The KH populator package represents a unified solution to harvest remote metadata and import it into the Knowledge Hub (KH). It shall consist out of a set of harvesting pipelines that are developed by different members of the NFDI4Earth developers group.
## 1.1 Requirements overview
- The output of the pipelines conforms to the NFDI4Earth (meta) [data model](https://drive.google.com/file/d/1cWuEtz7kqKZ5nKfYYjgEV8M0TZuBnJzU/view?usp=share_link)(link will change in the future)

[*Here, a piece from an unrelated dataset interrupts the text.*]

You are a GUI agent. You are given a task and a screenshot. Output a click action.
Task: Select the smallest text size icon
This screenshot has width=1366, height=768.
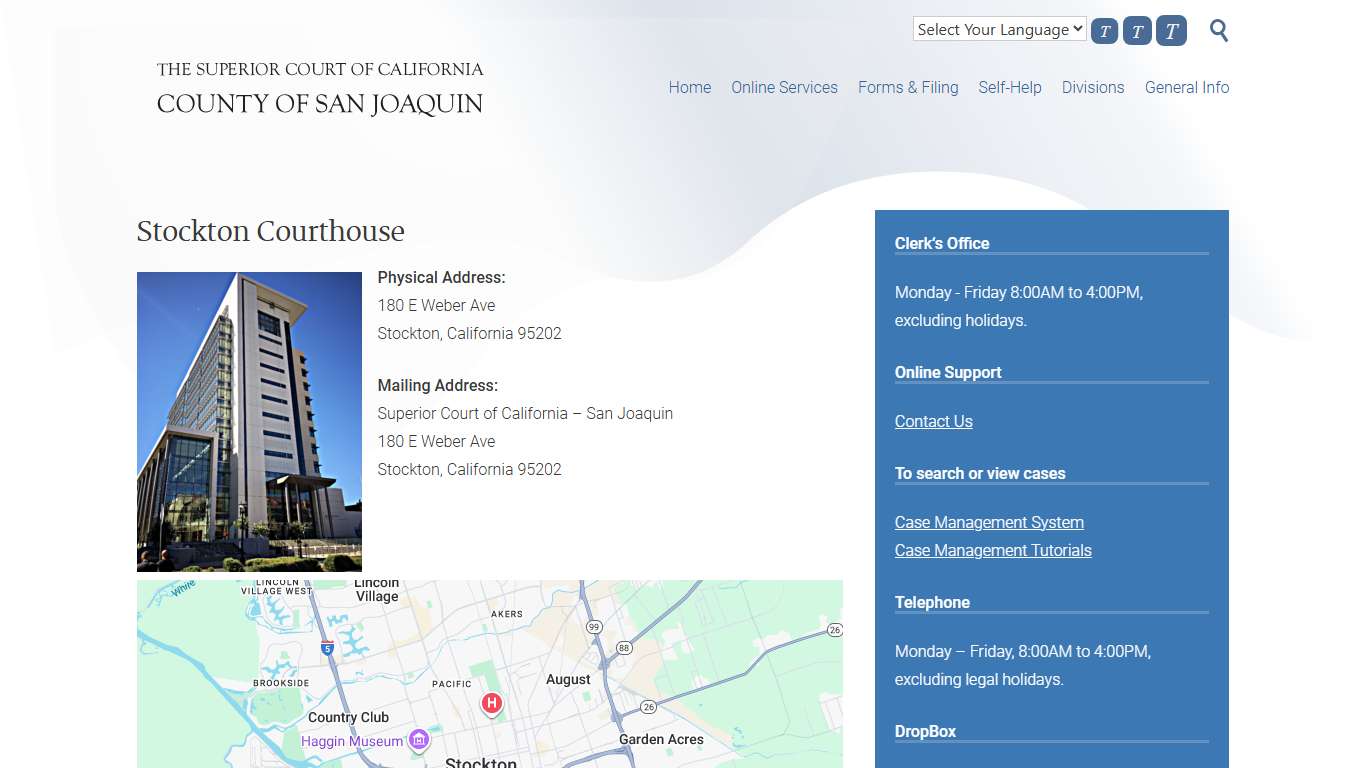[x=1104, y=31]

- Pipelines can be scheduled to run with a job scheduler
- Pipelines can be run independently from each other
- Pipelines can be run repeatedly without creating duplicate data of any kind in the KH
- Pipelines don't overwrite data in the KH that has been added by other pipelines or users
## 1.2 Quality goals
The top four quality goals for this software project are
- Functional suitability
- Reliability
- Maintainability
- Compatibility
## 1.3 Stakeholders
- NFDI4Earth developers
- (to a lesser degree): partners who collect metadata for the KH or provide a system from where metadata is harvested into the KH
# 2. Constraints
**Constraint** | **Explanation**
-------------- | ---------------
RDF output | output of the harvesting must always be in RDF so it can be added to the KH
Python | general programming language for the pipelines is Python (preferred language by 4Earth developers)
# 3. Context and Scope
The KH populator harvests metadata of different information resource types as defined by the KH (meta) data model (TODO: link), e.g. about repositories, research organizations, datasets, ...
The data model of the KH populator must therefore be exactly aligned to the KH data model and the output must pass validation against the KH data model.
The input are the different systems the get harvested. We refer to them as **source systems**. The systems usually provide an open, well-documented API via the Internet for the harvesting. These can be SPARQL endpoints, specific REST APIs or interfaces following standardized protocols for (meta)data exchange e.g. OAI-PMH, OGC WCS/WMS, ...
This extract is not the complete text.